Scroll through thousands of years of language development. Start at a new word, or one you want to explore deeper, then move backwards in time through Latin roots, Ancient Greek words, and Proto-Indo-European reconstructions from 10,000 years ago!
With over 1.4M words to explore, you’ll always find that words you’re wondering about, and you’ll never run out of new words to learn. In the English language alone, the app houses 300k words. The rest are spread throughout other languages.
The connections aren’t the only thing interesting. Check out the full details of the word including the part-of-speech, the full written etymology, the pronunciation, definitions for each part of speech, and any descendant words.
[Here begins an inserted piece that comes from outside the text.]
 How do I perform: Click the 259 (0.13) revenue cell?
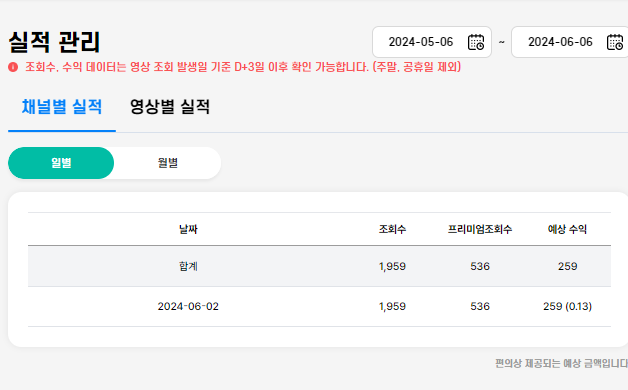[568, 306]
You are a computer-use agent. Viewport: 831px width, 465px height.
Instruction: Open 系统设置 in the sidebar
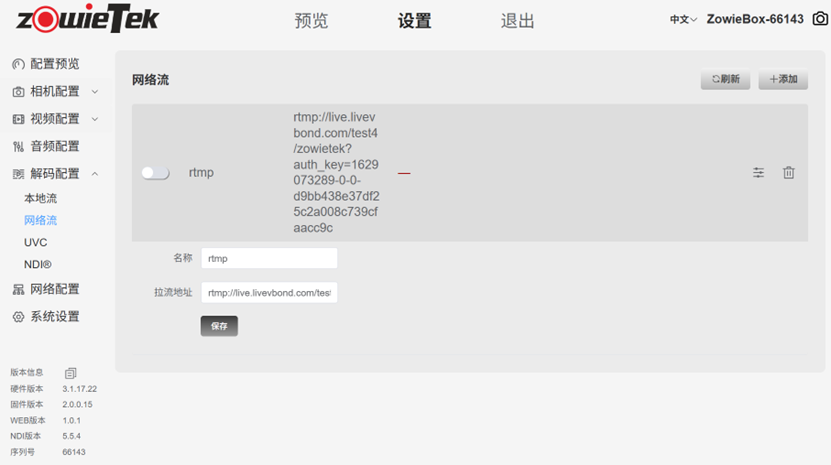tap(54, 317)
No word is an island, and the Family Explorer helps you uncover the hidden, and sometimes shocking, bridges between cognates. For example, ‘voracious’ is a cousin to ‘carnivore’! Check out millions of relations just like that in the app.
Words may start with a single meaning, but they expand and morph over time because of the need to explain our increasingly complex world. The Children Explorer shows how root words can give birth to thousands of different meanings in modern language. For instance, Latin ‘gravis’ (“heavy”) is the root of ideas like ‘gravity’, ‘gravid’ (pregnant), and ‘grave’ (serious).
Each day get a curated etymology sent directly to your phone. Grow your vocabulary or learn something interested about a word you already knew!
From Ancient Greek, to Tagalog, to Proto-Indo-European, and many more. Search directly in the language using the original script or the transliteration of the word
“mag–NAN–ih–muhs”
When I started looking up words, the IPA (e.g. “/mæɡˈnæn.ɪ.məs/”) was nearly indecipherable. So I’ve implemented audio and newspaper pronunciations for the majority of words. Now you can understand how to pronounce a word by hearing it, or by reading normal letters, none of the IPA jumble.
Studying for graduate exams nearly crushed me. I couldn’t memorize any vocabulary… until I discovered etymologies.
Learning a word through its connections fits with how my brain works. I grew more and more excited to interpret a word through its roots and cognates (basically a word “cousin”).
But I wanted more than just a sentence describing where a word came from. I wanted a map that traced back through all the known languages of civilization—and then forward to the full array of descendants. One that I could hop around on from node to node and connection to connection.
It didn’t exist—so I created it. That ended up taking many years and a lot of technology (natural language processing, deep learning, cloud computing). I’ve condensed everything down into this app, EtymologyExplorer. I hope you enjoy using it as much as I have.